The colorful, full-face mask is still around, on view at crowded Chinese beaches this summer and for sale online.
It came onto the radar of Western news organizations in the summer of 2012. The New York Times published a front-page story by Dan Levin on the phenomenon, with striking photographs from the coastal town of Qingdao by Sim Chi Yin.
In
recent days, people on Twitter and other social media platforms have
mocked the banning of burkinis by dozens of French beachside towns by
asking what French officials would do if Chinese beachgoers showed up
wearing facekinis. The controversy in France
over the banning of the burkini, popular with some Muslim women, by at
least 30 French municipalities, many on the Riviera, has continued to
rage, and a French high court last Friday overturned one town’s ban.

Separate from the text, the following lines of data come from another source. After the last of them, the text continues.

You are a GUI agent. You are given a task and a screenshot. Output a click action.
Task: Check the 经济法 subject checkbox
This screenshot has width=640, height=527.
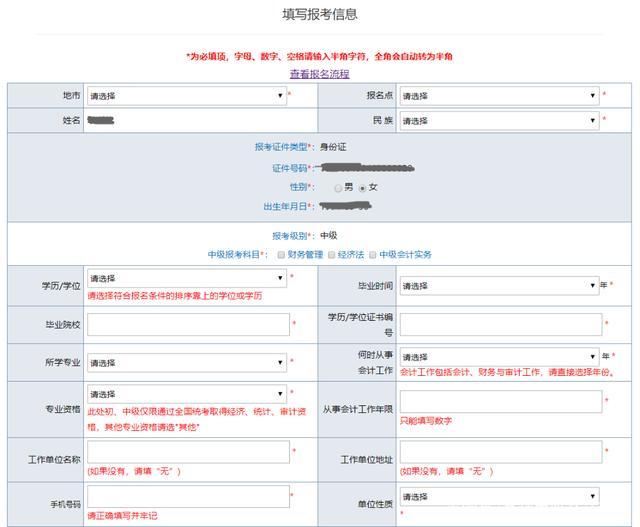tap(329, 255)

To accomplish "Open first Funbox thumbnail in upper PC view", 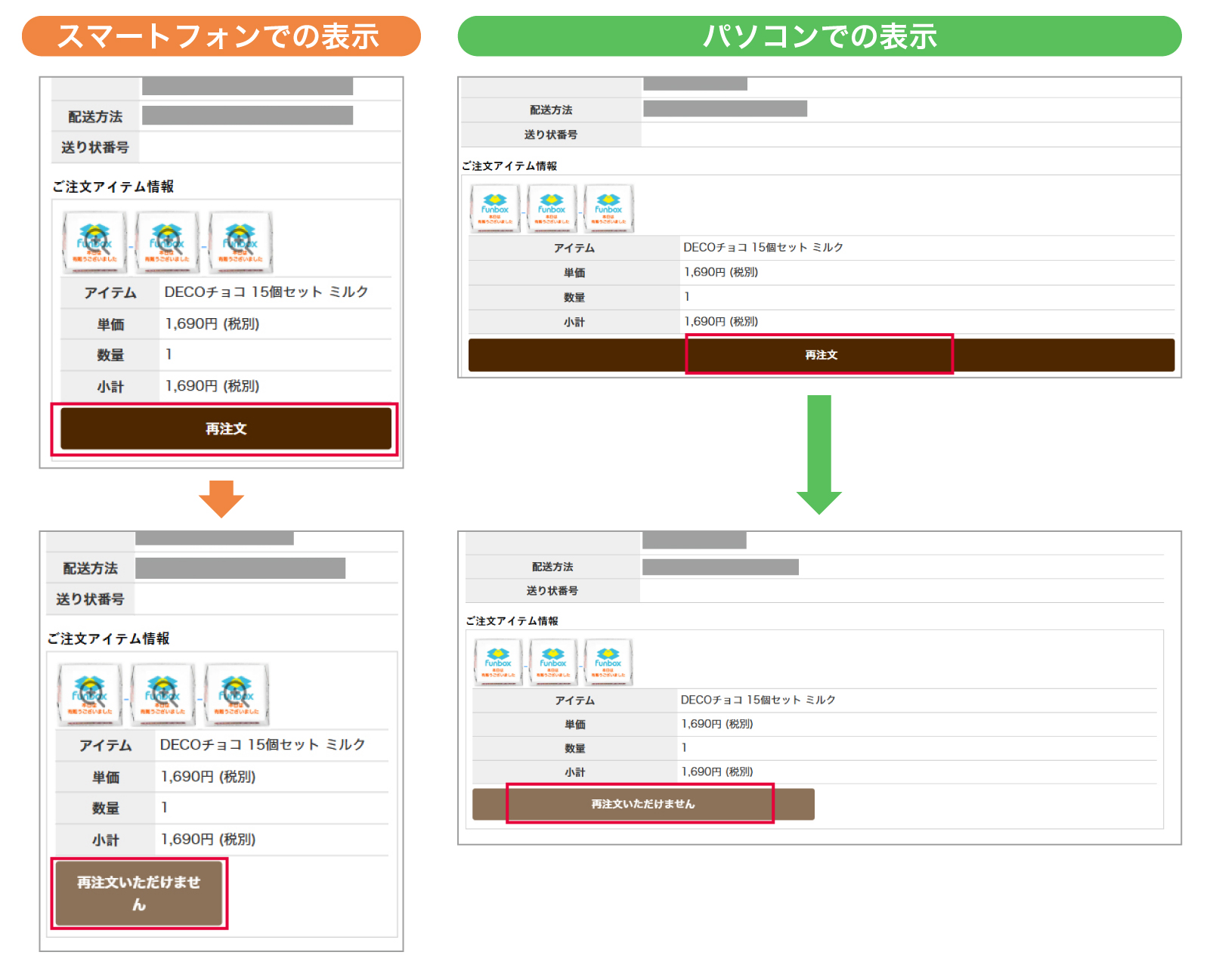I will 495,209.
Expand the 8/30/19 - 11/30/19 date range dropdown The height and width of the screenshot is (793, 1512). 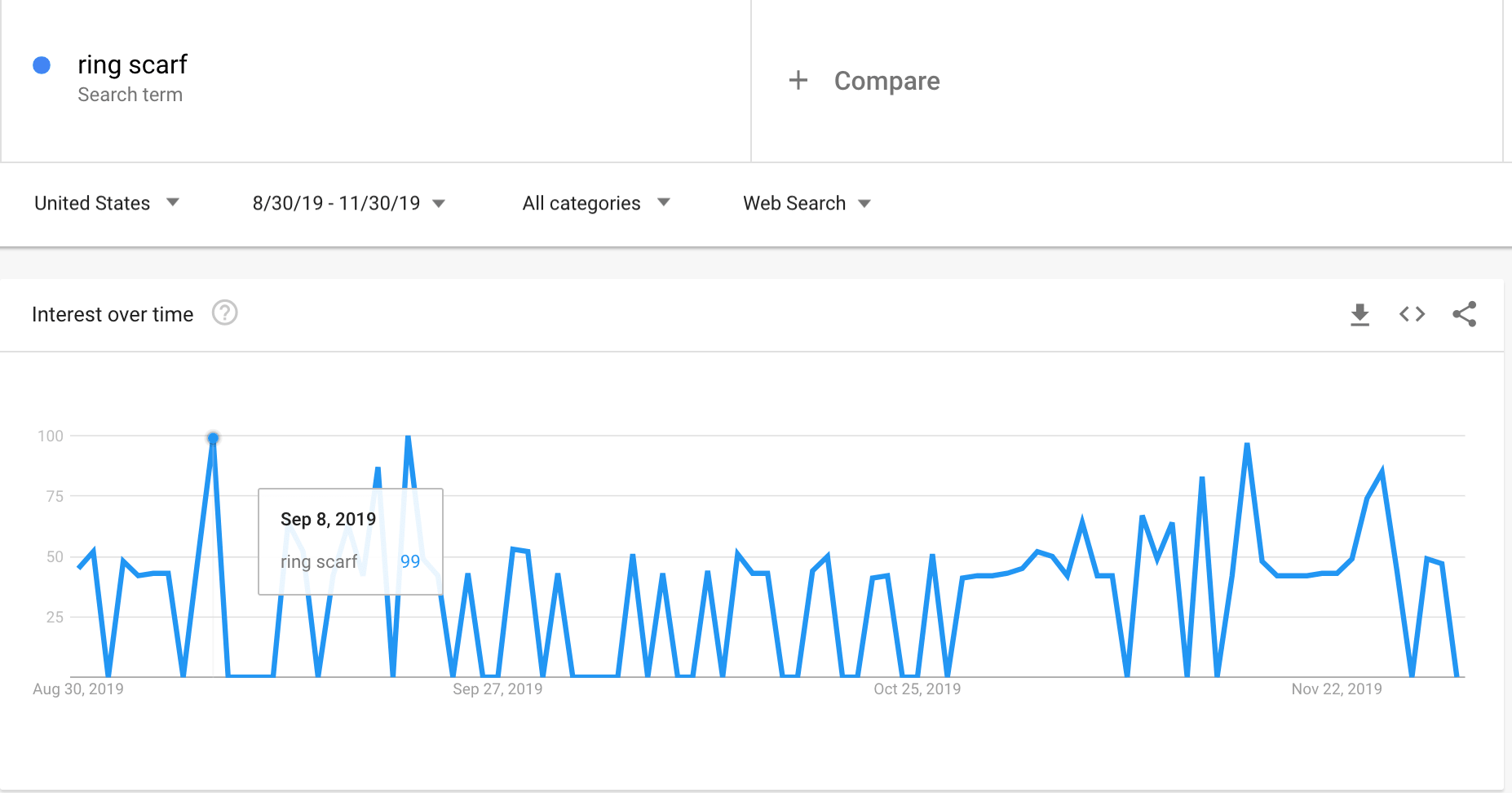[348, 203]
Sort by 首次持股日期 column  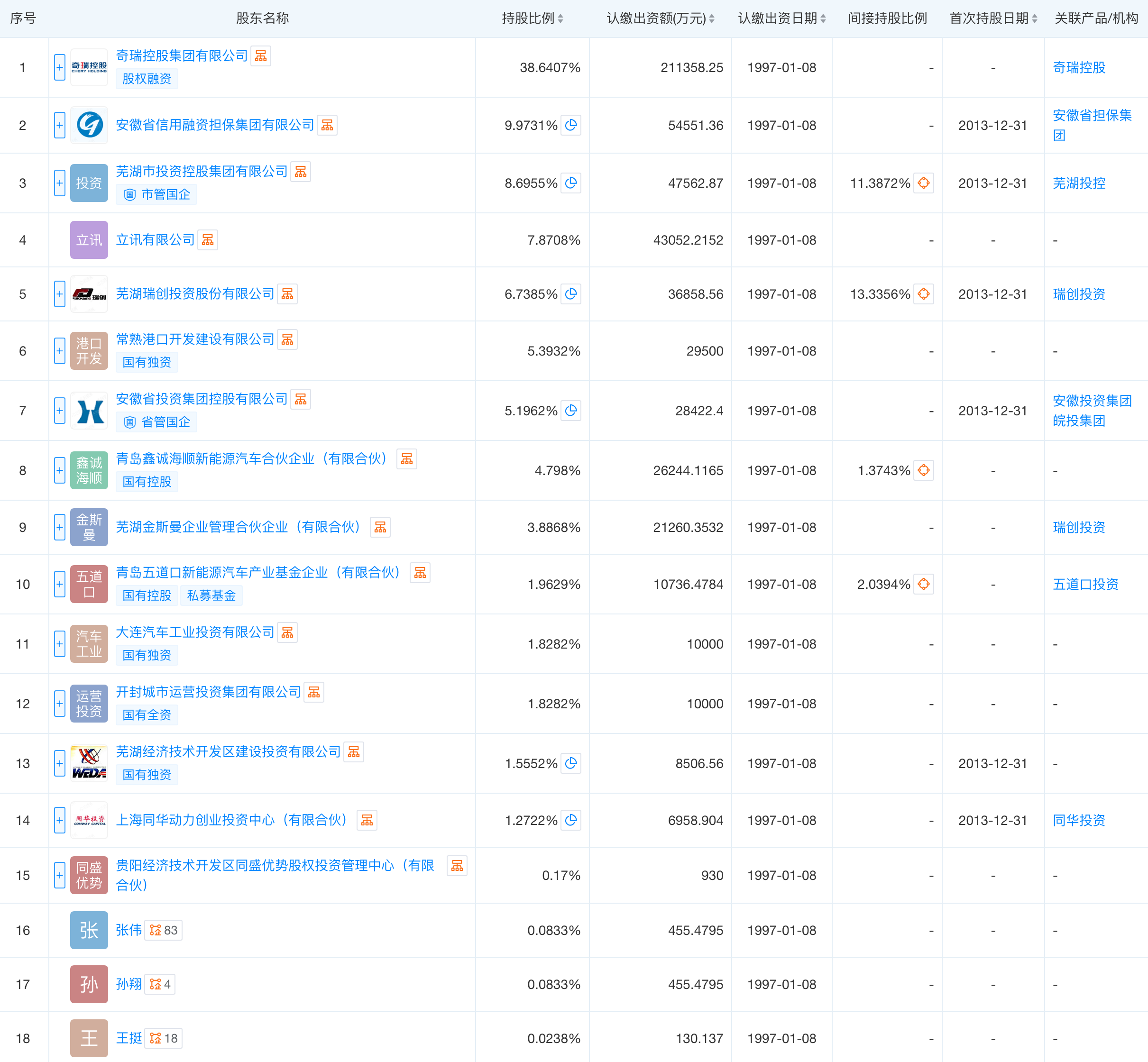click(x=993, y=18)
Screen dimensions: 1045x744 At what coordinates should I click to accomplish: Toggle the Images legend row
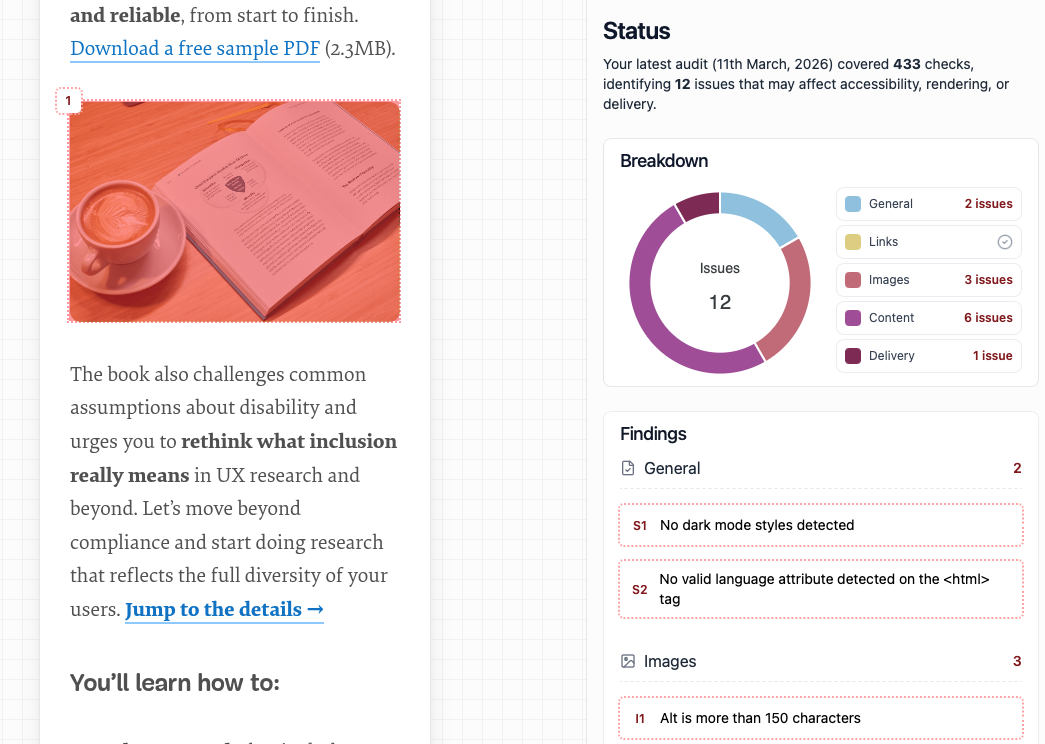tap(928, 279)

On va leur dire quoi aux touristes chinois qui vont sortir leur cagoule pour ne pas bronzer? #facekini #burkini pic.twitter.com/U4TYxFeU99— Maître Germaine (@MaitreGermaine) Aug. 18, 2016
Chinese
beachgoing women don the facekini to shield themselves from the sun. In
some Asian countries, not only do many women fear wrinkles caused by
ultraviolet rays, but they also want to be as pale as possible.
Skin-whitening creams are popular in Japan, South Korea and Thailand, for example.

Chinese
women who wear facekinis also sometimes wear bathing suits that cover
their entire torsos and arms, similar to the burkini and to the wet
suits common among surfers.
In
2012 at Qingdao, where the facekini is most ubiquitous, one woman
wearing a mask, Yao Wenhua, 58, told The Times, “I’m afraid of getting
dark.”
“A woman should always have fair skin,” she added. “Otherwise people will think you’re a peasant.”
As startling as they may seem in photographs, facekinis are familiar in China. But what about in France?
How would the same officials and police officers who have forced
burkini-clad Muslim women off beaches react to this Chinese outfit?
The burkini ban has gotten a range of reactions from Chinese on social media, but it is not a big topic of conversation.